Live Music Going Green

The Green Room opens its doors in Uptown.


When the Green Room opened its doors in late January, co-owner Tanner Montague had no idea what to expect.

Sure, the Uptown venue, previously occupied by the far bro-ier Pourhouse, had undergone a total makeover, complete with faux plants, refinished bathrooms, and an upgraded sound system. But as a musician himself, Montague knew that he needed more than just a fresh coat of paint.

“I built the space focusing on the musicians’ experience,” he says. “How is the sound? How does it feel? What does it look like? What amenities does the band get? Once the band was happy, we started looking at what we could do for the bartenders. Is it too loud? Can we deaden the sound by the bar so they can mix drinks for people without screaming?”

If you’re wondering why he didn’t mention the audience experience, there’s a very particular reason for that.

“I’ve said it many times, but the audience comes last,” Montague continues. “If the band is happy and feels like rock stars, and the bartenders are happy and paid well, then really there’s nothing else the audience needs to see a band and know it’s going to be a great show.”

Montague’s winding road to becoming a club owner is a fascinating one. Originally from Seattle, he first found himself in Minnesota to attend McNally Smith College of Music. After graduation, he spent the next five years working on cruise ships as a musician, before moving back to Minnesota two years ago with the intention of transitioning into a career in video production. But the Twin Cities music scene had other plans for him.

“This fell in my lap based on connections I rekindled from college, and new ones I made over the past two years,” Montague says.

While his background and networking skills have shown Montague a lot about the live music industry, as a first-time club owner, he admits that he’s embracing a learning curve in his new role.

“I said yes to the opportunity, even though I had never done anything quite like it,” he says. “But I have really cool mentors who I meet with regularly to get advice and learn their experience in terms of what to expect next. I’m focused every day on what’s in front of me, instead of worrying too much about the big picture of like, how the club is going to impact the community.”

What’s in front of him has been packed houses every weekend since the opening, with local sensations like Alex Rossi Trio, Gully Boys, and The Cherry Pit christening the new space.

“I always have, like, the lowest expectations with every show,” Montague says, laughing. “I’m worried that no one is going to show up. And then when people do, I tend to ask how they found about the show or how they found out about the spot, and it always catches me off guard.
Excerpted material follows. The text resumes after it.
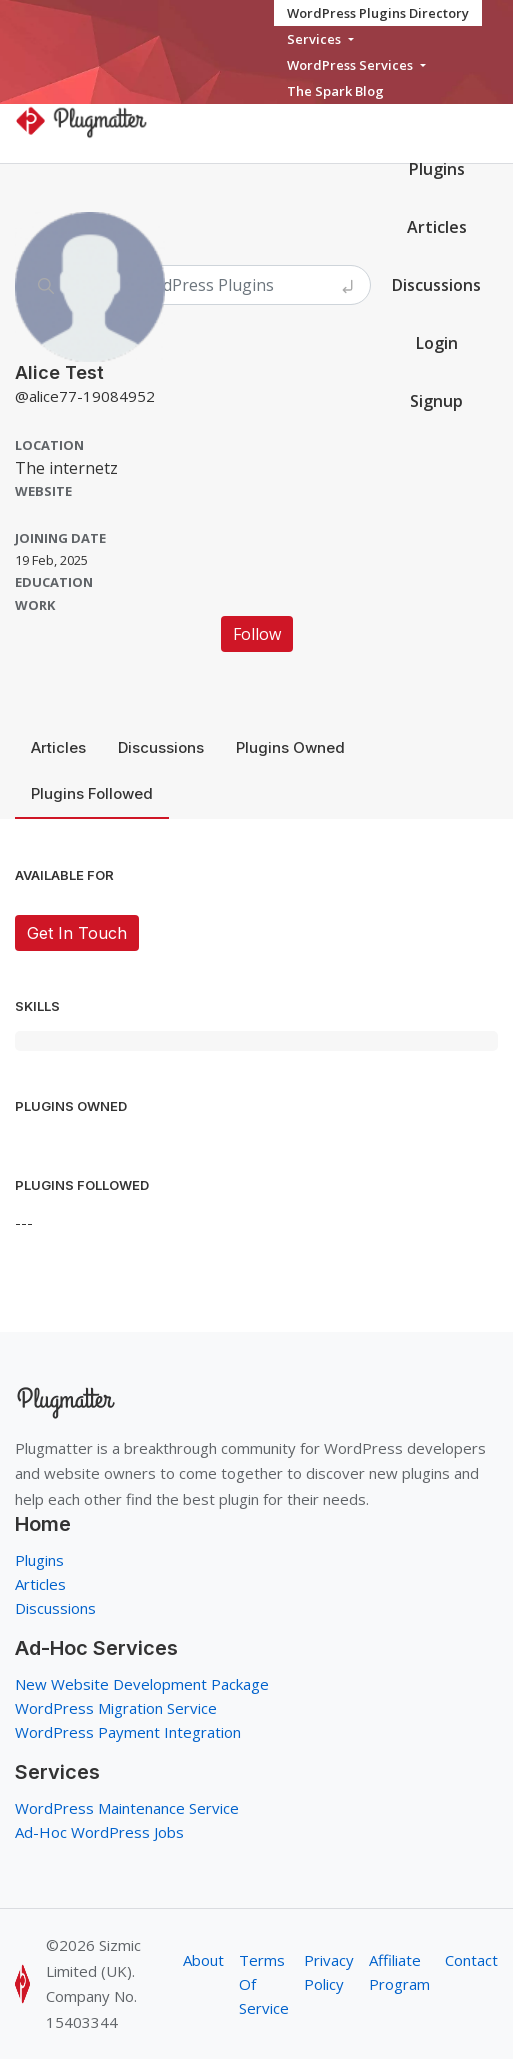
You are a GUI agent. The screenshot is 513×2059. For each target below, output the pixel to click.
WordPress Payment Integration (128, 1732)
They’ll say, ‘Oh, I saw you guys moving in a month ago,’ or just, you know, social media, or ‘I saw you on the news.’ And I always just think, ‘Wow, this is crazy.’”

While the audience—regardless of whether they’re the first or last priority for the space—has had incredibly positive feedback for the venue, Montague says the casual bar-hopping community in Uptown is still getting used to the change.
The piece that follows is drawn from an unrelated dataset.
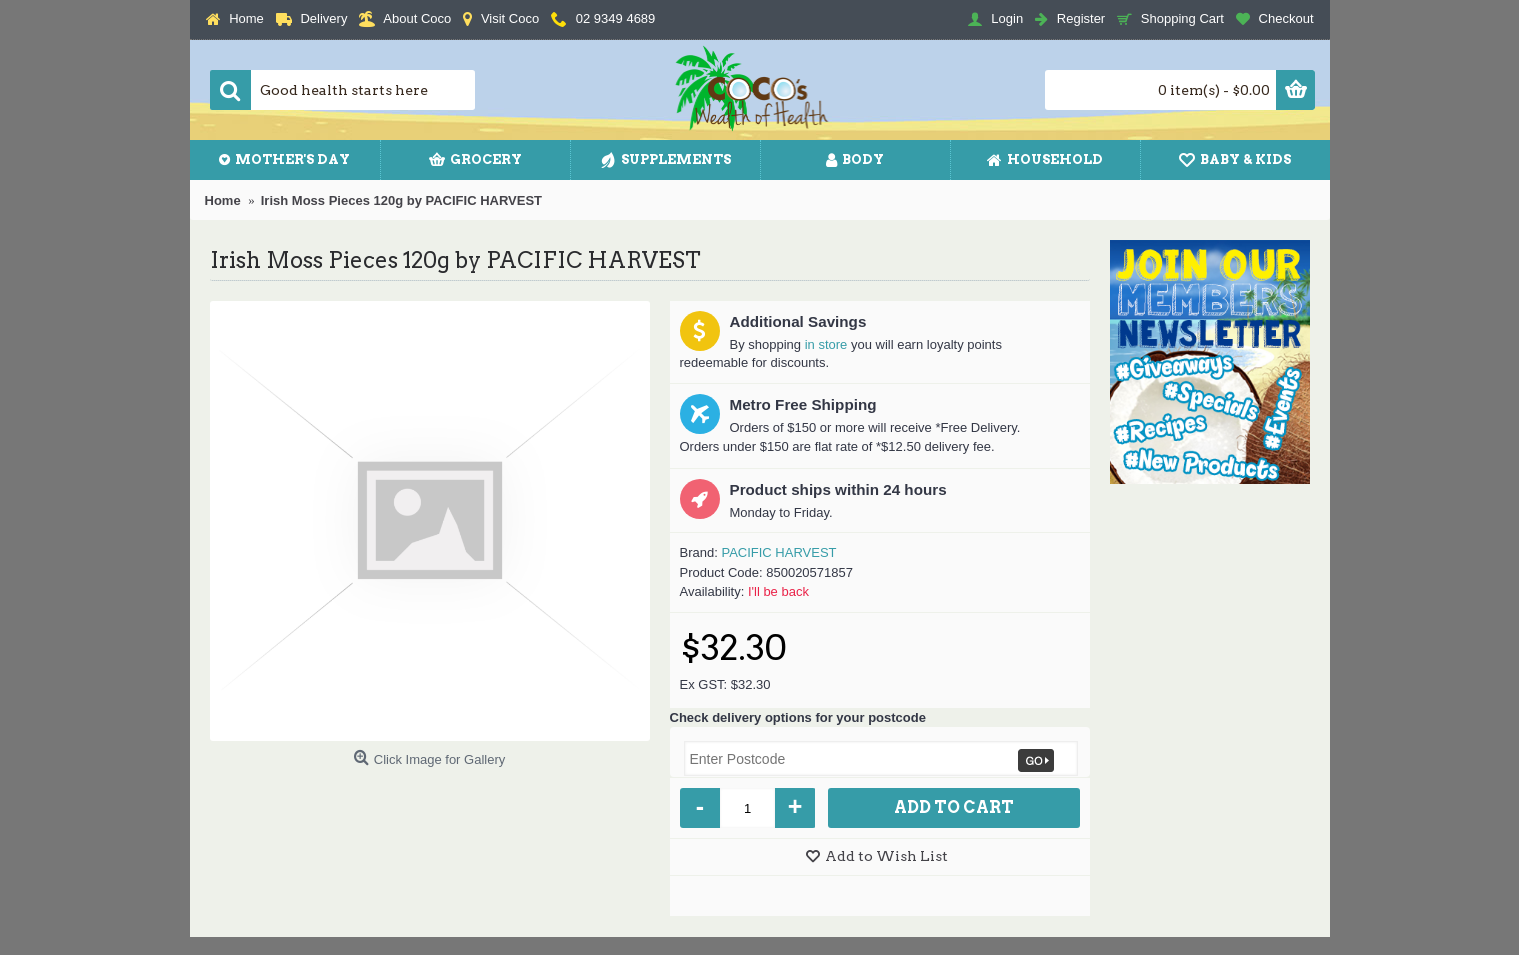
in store (826, 344)
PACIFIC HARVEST (778, 552)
“Everyone is welcome. Always. But typically there will be a ticket for our events,” Montague says. “We’re not actively trying to get a certain audience, but when people come here they come in with the intention of seeing a show. We’ve had people who have come in thinking of a similar vibe to what was here before, and they didn’t expect to pay a $20 cover. For a sports bar or a club that might be a little high, and that’s OK. There are plenty of other places around that they can end up going. But we get people who want to support the bands and see the music rather than just being a space to hang out.”

Though the club is perfect for anyone who wants to get in the mix and be up close and personal with the band, it also features several different rooms throughout the venue, giving audience members the option of enjoying the show in a more relaxed setting, without having to stand front and center.

The spring schedule is already beginning to fill up, with residencies from locals Kai Brewster’s Millions, Alex Rossi, and Jeremy Harvey & Bad Dad Band, as well as out of towners like Pearl & The Oysters and Mega Mango, perhaps proving that rumors of Uptown’s death have been greatly exaggerated.

“People are entitled to whatever they want to think, and a lot of it is valid,” he says. “But I truly believe in this place, so it doesn’t affect how I think. Like people say it [Uptown is dead], but I’m sure I’m going to book a show you’re going to want to come to at some point.”

With the new Uptown Theater space scheduled to open in May and more neighborhood bars, restaurants, and entertainment spaces opening soon, Montague says he feels like the Green Room managed to get in on the ground floor of a major turnaround.

“If I was a music lover, I could go see you know, John Mayer or something across the street [at Uptown Theater], and then come over here and see some great local group in the Green Room, and then go across the street and play mini golf at Arts and Rec,” he says enthusiastically. “And that isn’t at all a dream. It’s all going to be happening here in the next few months. The whole idea of people being able to have one big city block to do so many different things like I remember is exciting.”